1.1 Implemented (as of RHL-037 + RHL-025 + RHL-032 + RHL-009)

• Public /login route with a functional login form (shadcn/ui primitives).

• Protected application shell for all authenticated routes:

  • Top navigation (branding, quick navigation, actions)
  • Sidebar placeholder area
  • Main content area

• Session guard for protected routes:

  • Session identity is checked via GET /api/auth/me.
  • When unauthenticated: redirect to /login?reason=expired&next=<original-url>.

• In-shell auth gating (UX improvement):

  • Auth loading/error/redirect states render inside the AppShell main content.
  • AppShell (TopNav + sidebar) remains stable; no “blank spinner screens”.

• Logout:

  • Logout action calls GET /api/auth/logout and redirects to /login?reason=logged-out.

• User dropdown menu (RHL-032):

  • Profile / Support / Logout

• Profile password change (RHL-009):

  • Route: /profile (protected)
  • Profile shows read-only account/session metadata (role, branch, email).
  • Password change form calls apiClient.changePassword({ currentPassword, newPassword }).
  • Uses inline validation for actionable form errors.
  • Uses toast notifications (Sonner) for success/error feedback.

• Global toast notifications (Sonner):

  • Sonner Toaster is mounted once in the root layout.
  • UI code uses a small wrapper (lib/frontend/ui/toast.js) to keep copy and behavior consistent.

• UI RBAC (branch-level):

  • BranchGuard prevents branch users from accessing other branches’ URLs.
  • Admin/dev can access multiple branches.
  • Admin/dev branch existence validation uses GET /api/branches.
  • Fail-open policy on validation failures (do not lock the UI on temporary API errors).

• Route param validation (syntactic):

  • branch: NL + digits (syntactic validity; existence is validated by BranchGuard for admin/dev)
  • year: YYYY
  • month: 01–12
  • day: 01–31
  • Invalid params trigger notFound() early in layouts.

• Explorer v2 (Branch → Year → Month → Day → Files):

  • /:branch → years
  • /:branch/:year → months
  • /:branch/:year/:month → days
  • /:branch/:year/:month/:day → files

• Breadcrumb navigation:

  • shadcn/ui Breadcrumb + dropdowns for year/month/day when options are available.
  • Dropdown options are derived from real API results (only show segments that exist).

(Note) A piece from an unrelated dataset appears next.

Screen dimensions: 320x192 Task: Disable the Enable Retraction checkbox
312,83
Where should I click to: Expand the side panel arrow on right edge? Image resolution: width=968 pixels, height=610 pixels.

• Consistent states across Explorer levels:

  • Loading states (Skeleton)
  • Empty states
  • Error states with retry
  • FS_NOT_FOUND mapped to an Explorer “path no longer exists” card

• Explorer leaf action: Open PDF (RHL-023)

  • The file list on /:branch/:year/:month/:day provides an “Öffnen” action.
  • Clicking “Öffnen” opens the selected PDF in a new browser tab.
  • URL construction is centralized in lib/frontend/explorer/pdfUrl.js.

• Search UI (RHL-024) + Scope UX improvements (RHL-037)

  • Route: /:branch/search (protected).
  • URL-driven state for shareability: q, scope, branches, limit, from, to.
  • Cursor-based pagination (nextCursor) is not stored in the URL.

• Search date range filter (RHL-025)

  • A calendar popover allows selecting from and to.
  • Presets (“Heute”, “Letzte 7 Tage”, …) set common ranges quickly.
  • The active filter is shown as a compact chip and can be cleared.
  • The filter is validated locally (fast feedback) and is also validated by the backend.

• TopNav / navigation polish (RHL-032)

  • Solid header (no blur/transparency) for crisp borders.
  • Branding logo (light + dark assets).
  • Icon-only theme toggle.
  • User dropdown menu (Profile / Support / Logout).
  • Consistent tooltips across navigation.
  • Session check indicator in TopNav (debounced) to avoid content flicker.
  • Clear active states for Explorer and Search.
  • Safe handling of invalid branch routes (admin/dev): warning + one-click recovery.

---

1.2 Still out of scope / planned

• Email-based password reset/recovery:

  • Planned as a separate follow-up ticket/phase.
  • Rationale: higher security surface (token handling and non-leakage), external SMTP/IT dependencies, and separate rate limiting ticket (RHL-031) to avoid scope creep.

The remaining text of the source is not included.